As for the ADK Lean-to rescue sidetrack, some (many?) of the folks active in that were from around our farm which was between Skaneateles and Auburn, NY. Our neighbors took a pair of their Percheron draft horses up to the ADKs to move a lean-to with them maybe 6 or so years ago. Their daughter and her husband bought our farm when we "retired" in 2017.
I was on that crew with the horses to build the Remsen Falls leanto, near Old Forge. Quite impressive with dragging large long pieces of vinyl plastic meant for sign banners. We rolled a small log in the end and attached the horse lines to pull loads of logs through the woods on the plastic sheets. Thank you for use of your beautiful horsepower. it sure saved a lot of human aching back work labor that we usually end up doing manually with those jobs.
 
Those were the neighbor's horses. Their son who was responsible for training the Percherons which were young fillies then and he was about 15 at the time. He used a retired Amish Belgian mare who was like a machine when it was time to work-no fuss or nonsense and hard pulling from the first voice command. She basically dragged the youngsters along until they realized what they had to do and that no slacking would be acceptable. Back in the mid '70s while in India and Sri Lanka I saw logging elephants being trained the same way.

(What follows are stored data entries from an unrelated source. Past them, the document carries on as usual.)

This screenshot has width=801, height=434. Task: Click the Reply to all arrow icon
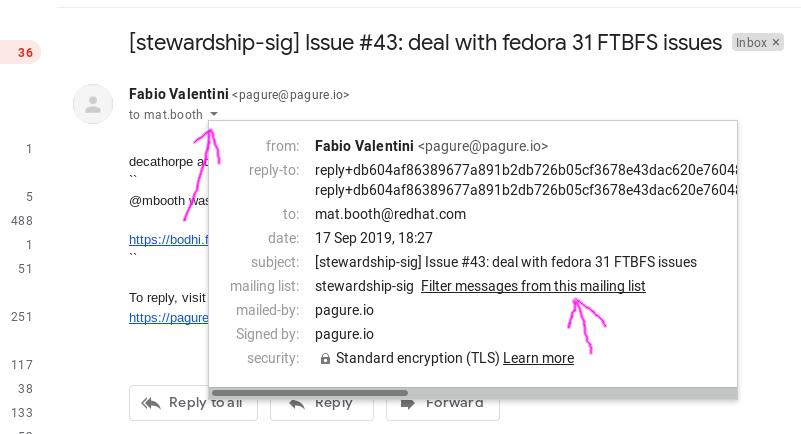click(x=151, y=403)
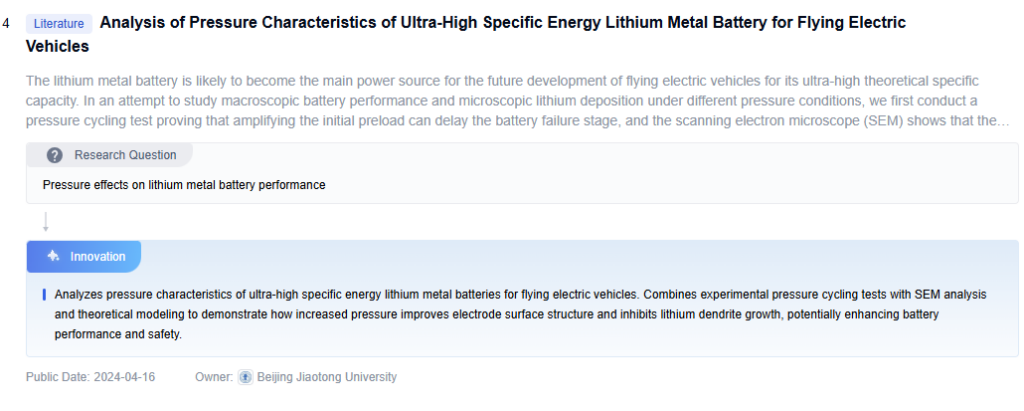Click the date 2024-04-16
The height and width of the screenshot is (411, 1024).
pyautogui.click(x=125, y=377)
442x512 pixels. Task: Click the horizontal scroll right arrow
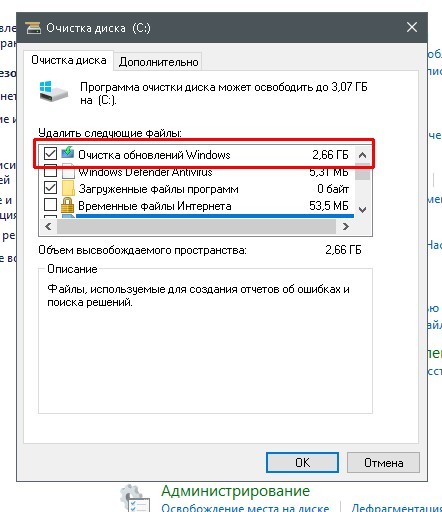pyautogui.click(x=346, y=227)
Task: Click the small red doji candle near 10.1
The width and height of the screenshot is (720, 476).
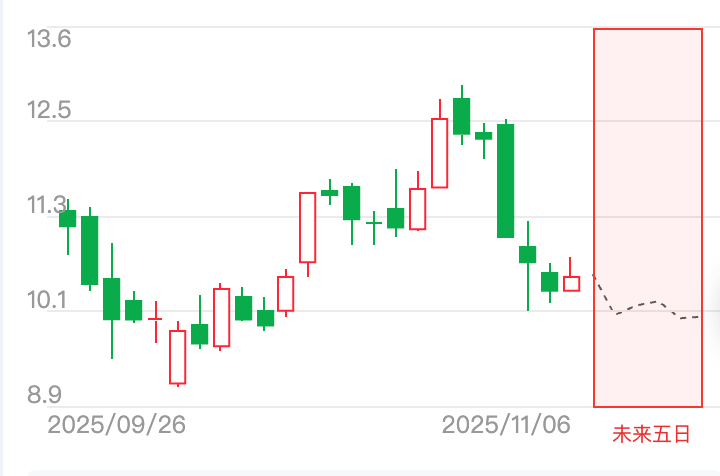Action: pos(155,319)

Nancy and I are 9 days away from our first Covid era backcountry trip and I'll be packaging some freeze dried meals i the next few days and looking to trying a few new entrees and sides more for future reference than need on a 4-5 day backpacking trip in the Mount Rogers National Recreation Area. I'm trying to use more Asian style starches like mung bean, sweet potato starch, rice and glass noddles so it will be interesting. It looks like mid to late July before the first paddling trip.

Best regards to all,


Lance
 
I don't do freeze dried... and i have no "palette" and can eat the same few things for weeks at a time... I am also lazy... to that end, I either dry my own stew and put it up in zip locks, or order some HawkVittles. I've recently had some portion issues (one 2-portion meal was the full 12oz, the other weighed more like 10oz.... it looked different, and then I weighed it) but normally they're top notch. I have used them for over a dozen years, probably closer to 15.

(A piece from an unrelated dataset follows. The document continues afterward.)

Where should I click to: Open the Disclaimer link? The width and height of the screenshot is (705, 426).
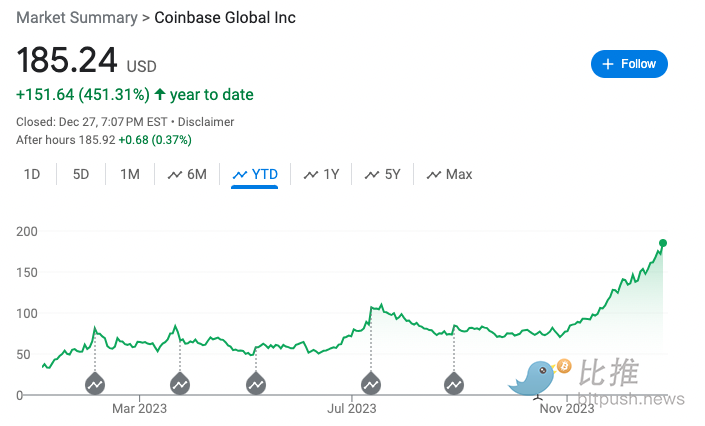(206, 122)
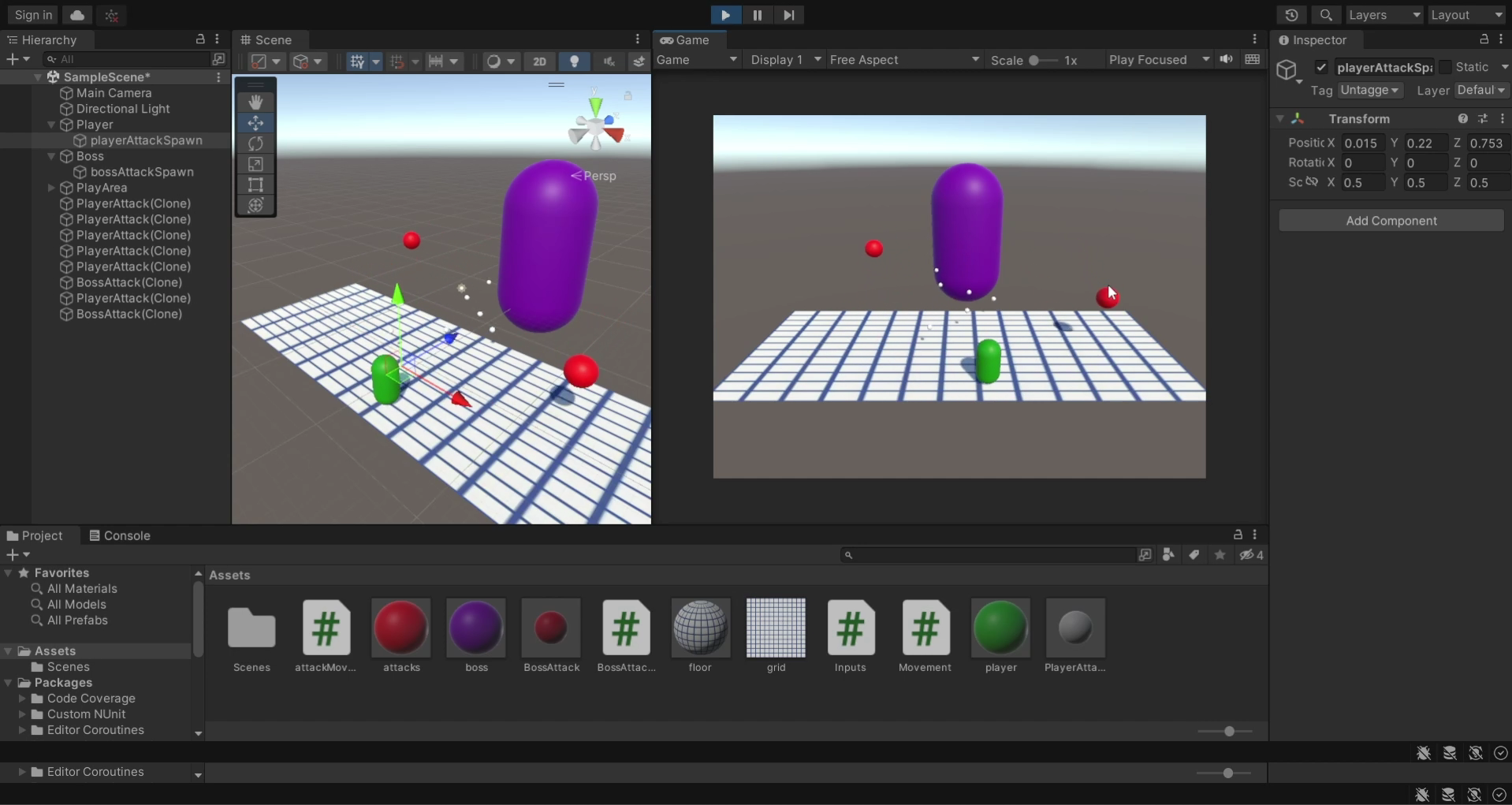The height and width of the screenshot is (805, 1512).
Task: Open the Layers dropdown
Action: coord(1383,15)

My favorite 3 are Bison Stew, Buffalo Pasta, and Sweet Italian Sausage. The Beef Stew is identical to the Bison Stew, but with beef, and also good... it's also a lot cheaper. But I like bison meat. The single servings are just over half the cost of the doubles, so I often get the double servings and just split them. The portion size is huge, and i typically get 2.5 meals out of a double. I usually put a piece of duct tape somewhere on each bag to reseal it later (roll top down, secure with tape).

I rehydrate them in an old Kool Aid jar with a cozy. I marked a line at about the halfway point, and pour the dried product in to the line, then boiling water up to about 3/4 full. This usually results in a slightly soupy stew, but you need the water anyway, and it's no big deal to me. They normally 'cook' in about 20 minutes. the sausage being a harder meat sometimes takes more like a half hour to get fully 'soft', but again, i'm no foodie, and i'm happy with whatever.

There are a lot of other items in the HawkVittles menu... I've had quite a few over the years, but generally return to the three mentioned first. I also like the Shrimp Capellini, i think it's called, but don't get it often. Cowboy Pasta (chili) is also good, but was too spicy for my germanic palette (i don't even like black pepper; a single shake on scrambled eggs is too much.) I asked about custom orders once, and i think the minimum was about 20 servings, but they are possible.